Der Magdeburger Kabarettist Lars Johansen verfasst einmal im Monat für unsere Mitgliederzeitung EuW eine Kolumne über gesellschafts- und bildungspolitische Themen. In diesem Monat beschäftigt er sich mit den steigenden Preisen und der Vier-Tage-Woche.

Ganz oft ist es fünf vor zwölf. Dabei ist zwölf schon lange durch. Das neue fünf vor zwölf ist vier vor fünf. Und natürlich muss es eigentlich vier statt fünf heißen. Für mich ist das jedoch in Ordnung – bei nur noch vier Schultagen muss ich einen Tag weniger geöffnet werden. Was das einspart!

Und von den Heizkosten, die dabei ebenfalls gespart werden, will ich gar nicht erst anfangen.
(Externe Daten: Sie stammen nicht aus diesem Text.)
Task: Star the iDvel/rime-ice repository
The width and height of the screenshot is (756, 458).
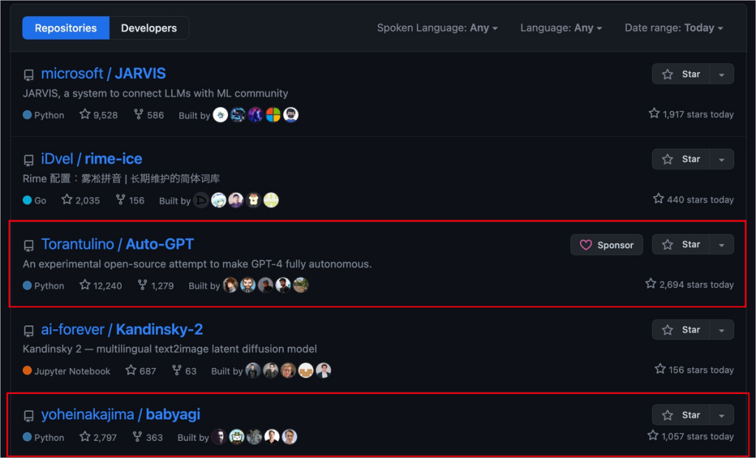Action: [x=681, y=159]
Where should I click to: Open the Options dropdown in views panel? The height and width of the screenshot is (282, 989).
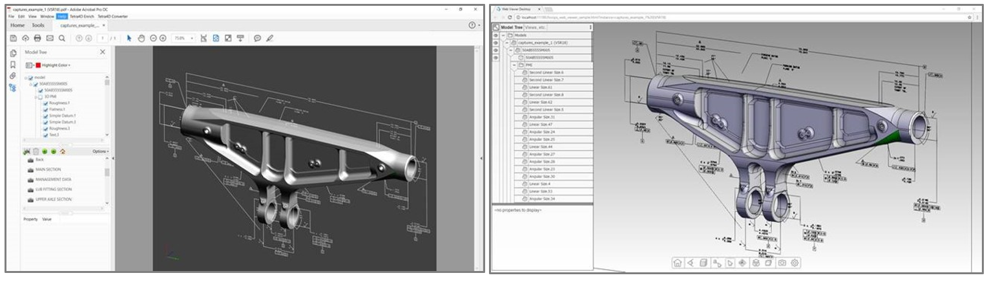(100, 151)
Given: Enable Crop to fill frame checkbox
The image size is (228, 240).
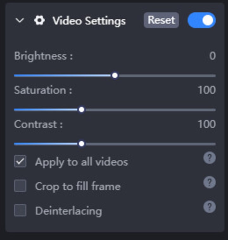Looking at the screenshot, I should tap(20, 186).
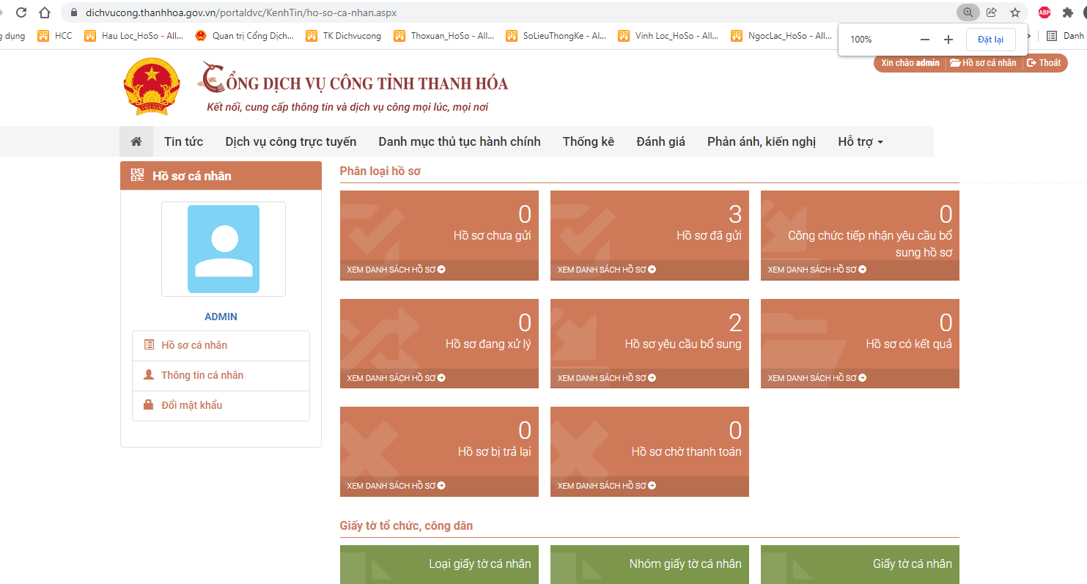Click the Adblock Plus extension icon
The width and height of the screenshot is (1087, 584).
1044,12
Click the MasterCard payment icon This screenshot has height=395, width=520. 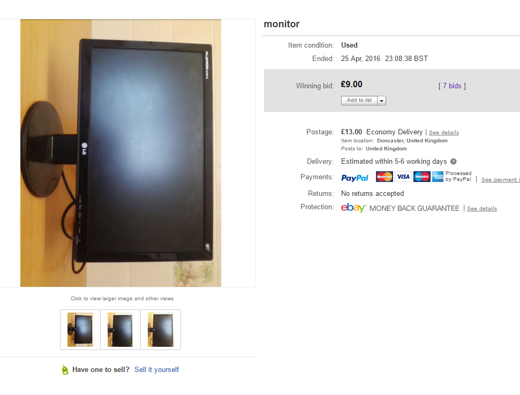pyautogui.click(x=385, y=177)
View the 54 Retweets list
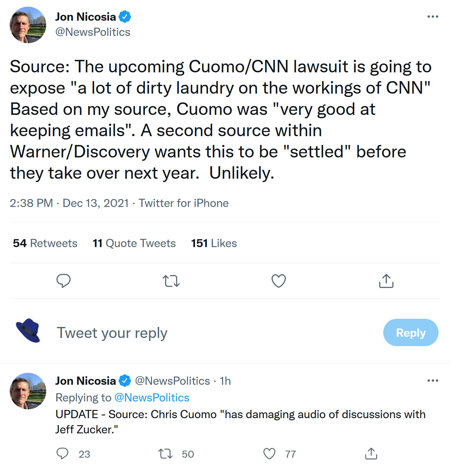 pos(45,243)
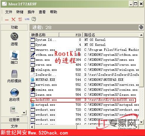Expand the 注册表 section button
145x136 pixels.
14,120
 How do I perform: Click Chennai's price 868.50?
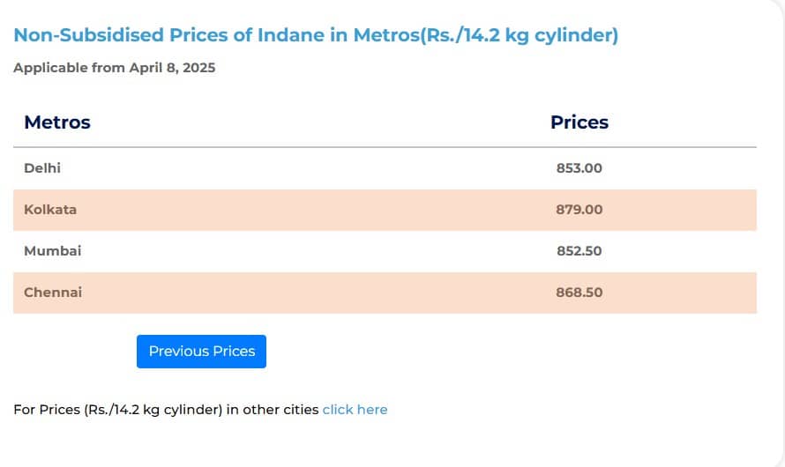[579, 293]
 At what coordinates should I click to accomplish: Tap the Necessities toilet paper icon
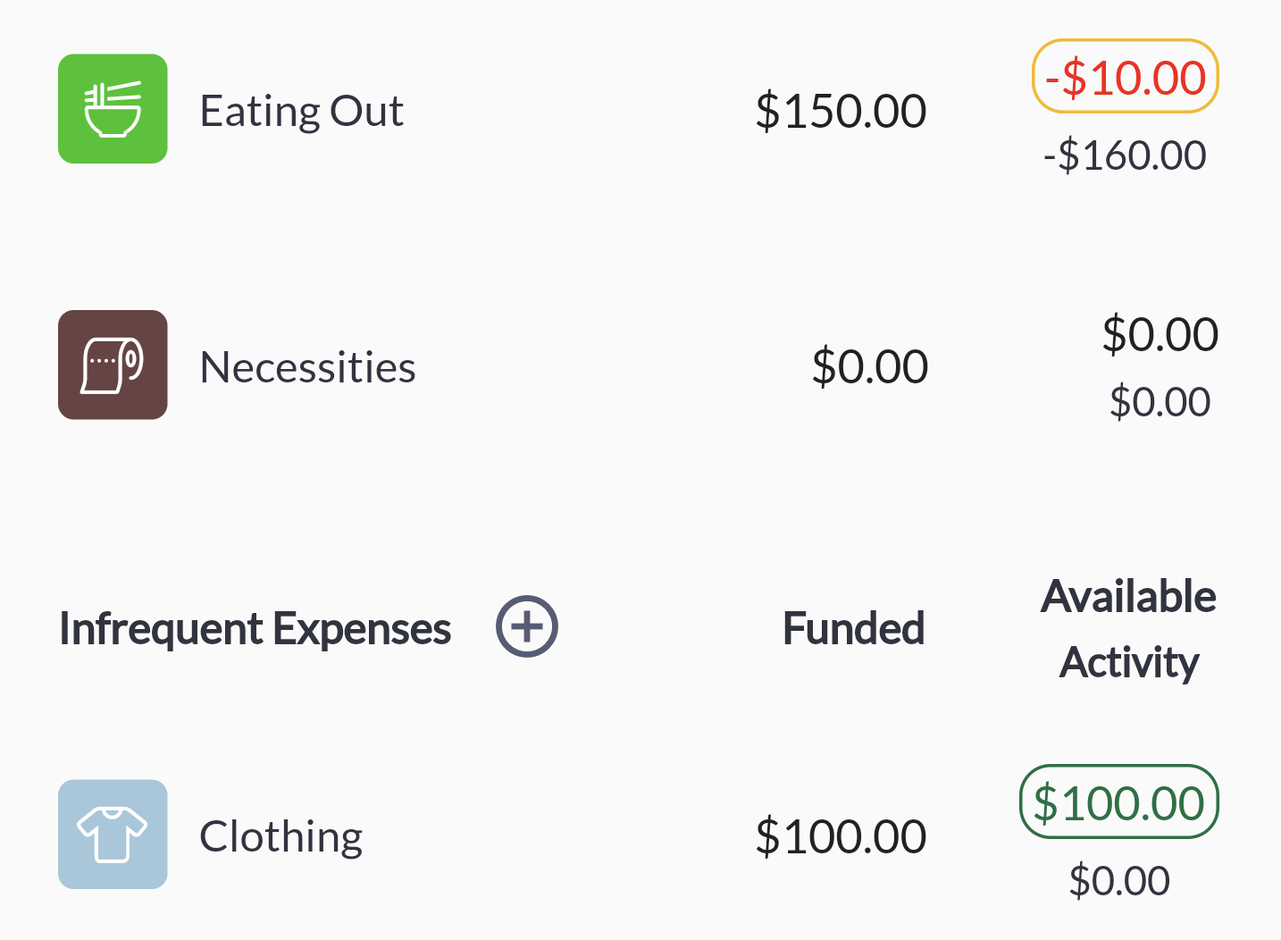point(113,365)
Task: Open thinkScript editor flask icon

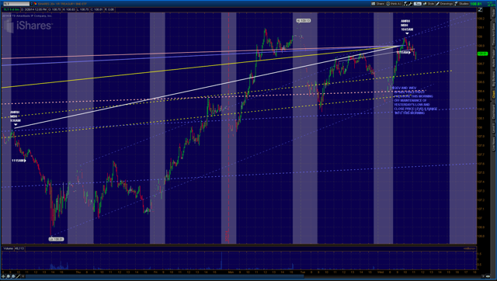Action: 405,4
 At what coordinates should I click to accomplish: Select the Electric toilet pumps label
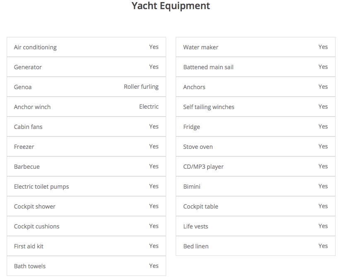point(41,187)
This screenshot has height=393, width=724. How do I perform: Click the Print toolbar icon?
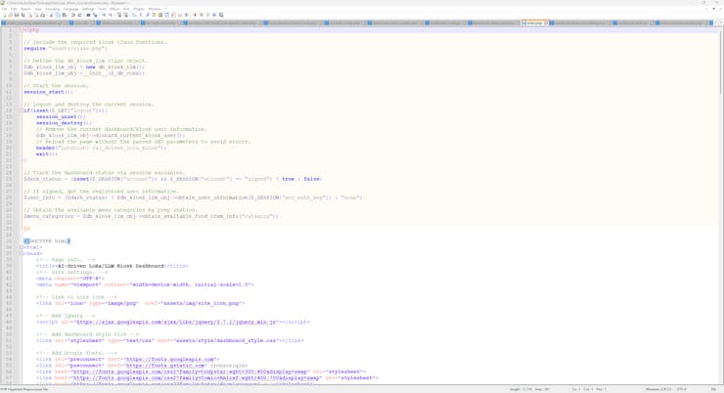[x=44, y=15]
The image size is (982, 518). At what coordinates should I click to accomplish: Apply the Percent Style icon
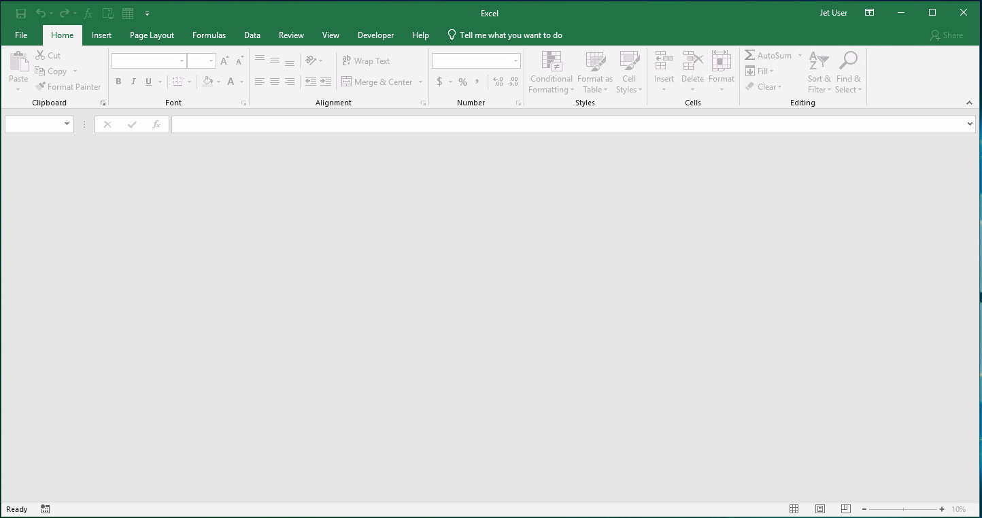coord(462,82)
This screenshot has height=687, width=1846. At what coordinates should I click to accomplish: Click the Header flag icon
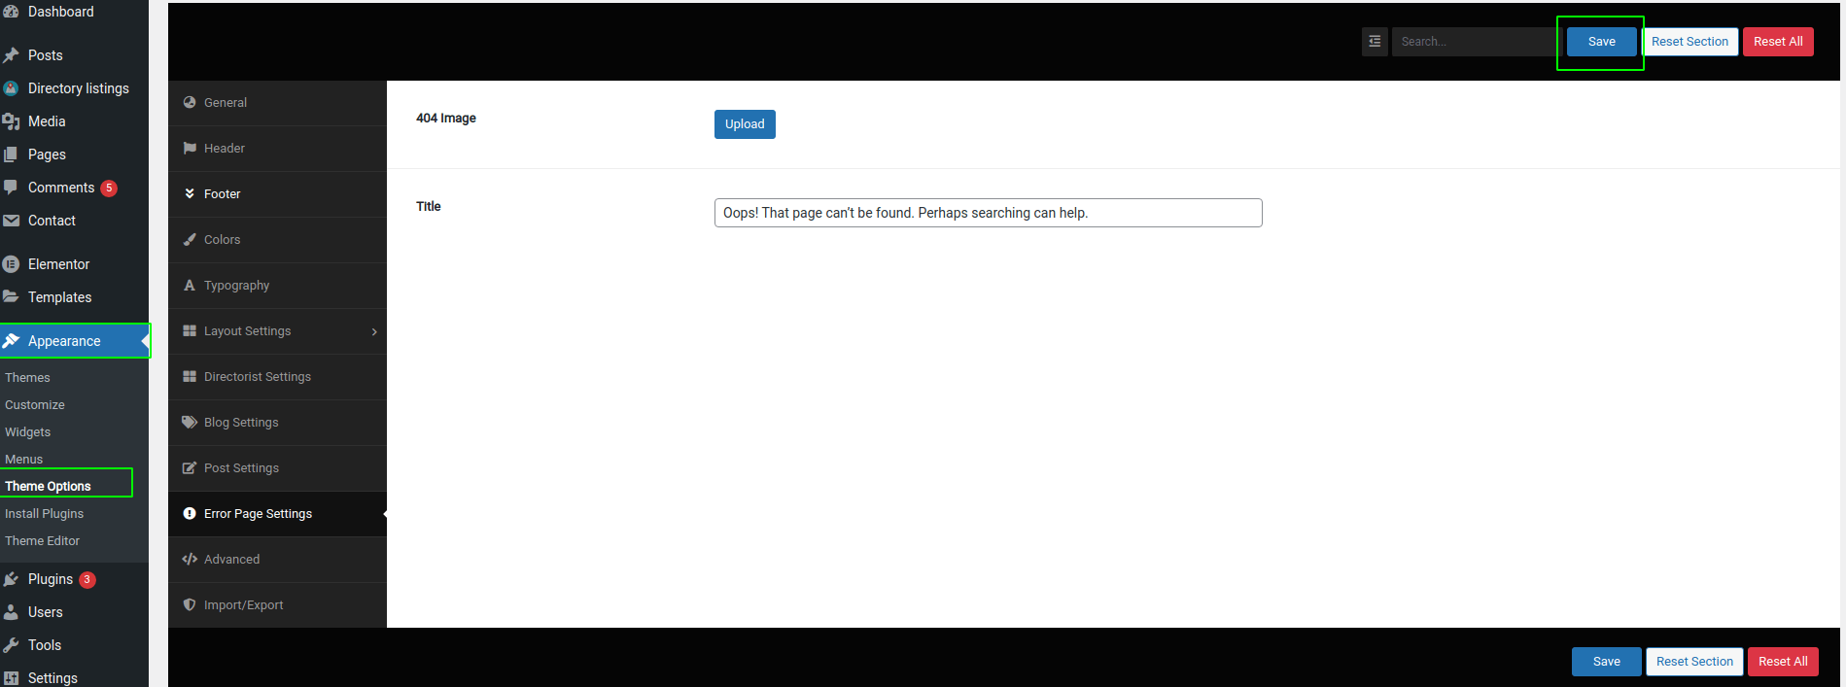coord(190,149)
Ich bin ja schon lange im Dienst und erinnere mich an Zeiten, in denen die Kinder ihre Kohlen mitbringen mussten, wenn sie geheizte Klassenzimmer haben wollten. Nach dem letzten großen Krieg herrschte nämlich ein Winter, der noch ein richtiger Winter war. Da hätten sich alle über eine Klimakatastrophe gefreut, wenn sie die Wahl gehabt hätten. Hatten sie aber nicht, denn Wetter war noch nie demokratisch. Vielleicht werden die Kinder jetzt Gaskartuschen mitbringen. Oder der Winter wird so warm, dass man ohnehin nicht heizen muss. Oder das Geld vom Land reicht auch bei Kälte für vier warme Tage. Und genug Lehrpersonal dürften wir jetzt auch haben, bei 20 Prozent weniger Unterricht. Das ist gut für alle. Außer vielleicht für die jungen Erwachsenen. Denn die werden nachher weniger wissen. Aber der Stoff soll ja irgendwie anders nachgeholt werden. Vielleicht müssen sie nur schneller lernen und schlauer als alle anderen Generationen vor ihnen sein. Und das ist kein Kunststück, jedenfalls wenn ich mir Bildungs- und Klimapolitik so ansehe. Viel schlechter können sie es da wirklich nicht machen. Andererseits gefällt es mir irgendwie, wenn Politik akzeptiert, dass sie nicht in der Lage ist, die Probleme wirklich zu lösen. Und da die Betriebe ja Personal brauchen, ist allen gedient. Am fünften Schultag wird jetzt eben nicht gelernt, sondern gepflegt, gekellnert, verkauft, ... Das sind dann zwar keine Fachkräfte, aber sie sind wenigstens da und lernen etwas. Zum Beispiel, dass Ausbildung überschätzt wird. Das sieht man ja sehr gut am Beispiel der Bildungspolitik in Sachsen-Anhalt.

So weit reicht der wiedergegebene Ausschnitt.